Enter the Crystal Eye 60 Prius, a one-off show car from Japan that answers a question nobody asked: What if the Prius were designed by a cyberpunk samurai with a Fast & Furious DVD collection?

The car debuted at the Tokyo Motor Show, where subtlety went to die. Built by lighting specialist Crystal Eye with help from Body Shop Kikuta, this Prius doesn’t just push the styling envelope—it shreds it into confetti and lights it on fire.

A Prius That Looks Ready to Commit Crimes

Up front, the car wears a splitter so large it could double as municipal snow-removal equipment. Above it sits a ventilated hood that suggests track-day intent, even if the powertrain underneath is still politely humming along in hybrid serenity. Wide, flat aluminum fender extensions flare outward, wrapping around 20-inch Work wheels that gleam like jewelry stolen from a supercar.

It’s the rear, though, where things really spiral into glorious madness.

A towering wing sprouts from the tailgate, flanked by angular fins that jut out like mechanical paddles. Beneath it all sits a massive rear diffuser, because nothing says “aerodynamic efficiency” like a Prius that looks like it’s about to enter a time-attack race.

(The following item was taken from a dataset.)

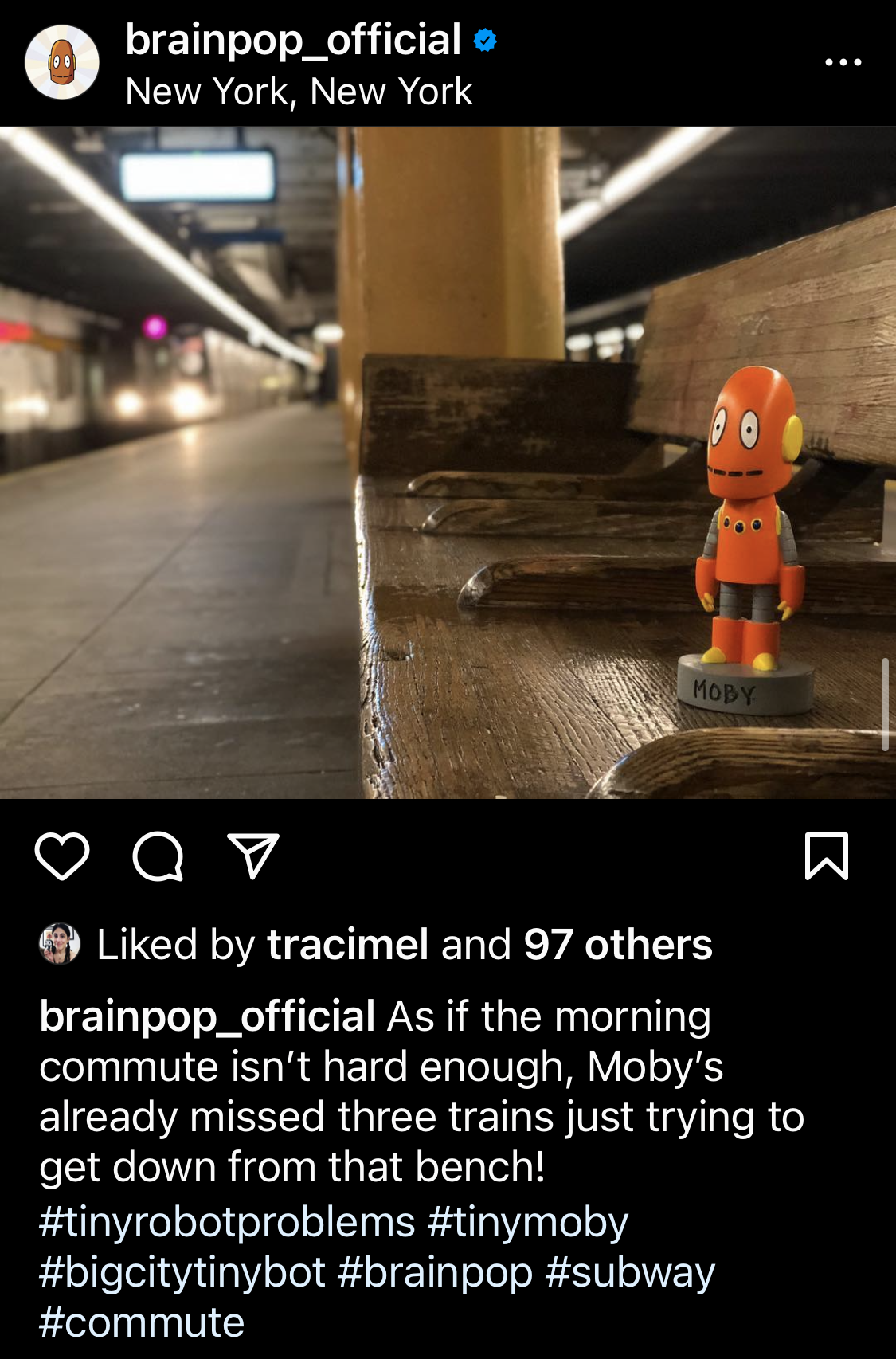Open comments with the speech bubble icon
896x1359 pixels.
coord(158,856)
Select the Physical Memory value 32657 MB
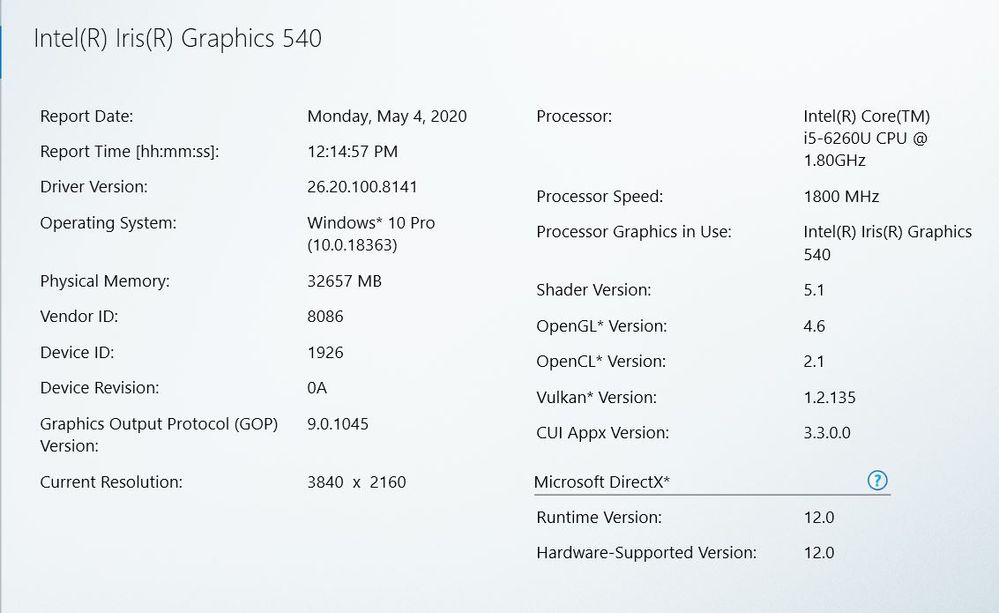This screenshot has height=613, width=999. click(x=344, y=281)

And then there are the taillights: custom hexagonal LED units developed by Crystal Eye themselves. They’re sharp, futuristic, and will soon be sold to anyone who wants their own Prius—or anything else—to look like it belongs in a dystopian anime.

Laying Frame in a Hybrid

The entire thing rides on Air Rex Odin air suspension, allowing the Prius to drop to mere millimeters above the pavement when parked. It doesn’t just sit low—it lies in wait. It’s the kind of stance normally reserved for supercars and show queens, not for a plug-in hybrid whose natural habitat is the Whole Foods parking lot.

Yet here we are.

Still a Prius… Technically

Under all the carbon, aluminum, LEDs, and bosozoku-inspired chaos, the Crystal Eye 60 is still a Prius. It uses Toyota’s most powerful plug-in hybrid setup, good for 223 PS, which is respectable—but not exactly the stuff of street-racing legends. There are no turbochargers hiding beneath those vents, no engine swaps yet lurking in the shadows.

That makes this build all the more hilarious and brilliant. It looks like it should be illegal in at least three countries, yet it’s still technically road-legal in Japan.

Why It Exists

This Prius was never meant to be a production car. It’s a rolling billboard, built to showcase Crystal Eye’s lighting products and grab attention at auto shows. And it absolutely succeeds. In a sea of tastefully modified sports cars and hypercars, the most outrageous thing in the room is… a Prius.

Somehow, Toyota’s once-boring hybrid has become a blank canvas for wild creativity. And in the hands of Japan’s tuning culture, it has transformed into something that blurs the line between show car, anime villain, and rolling art installation.

If this is the future of the Prius, count us in—even if we’re still secretly laughing at it.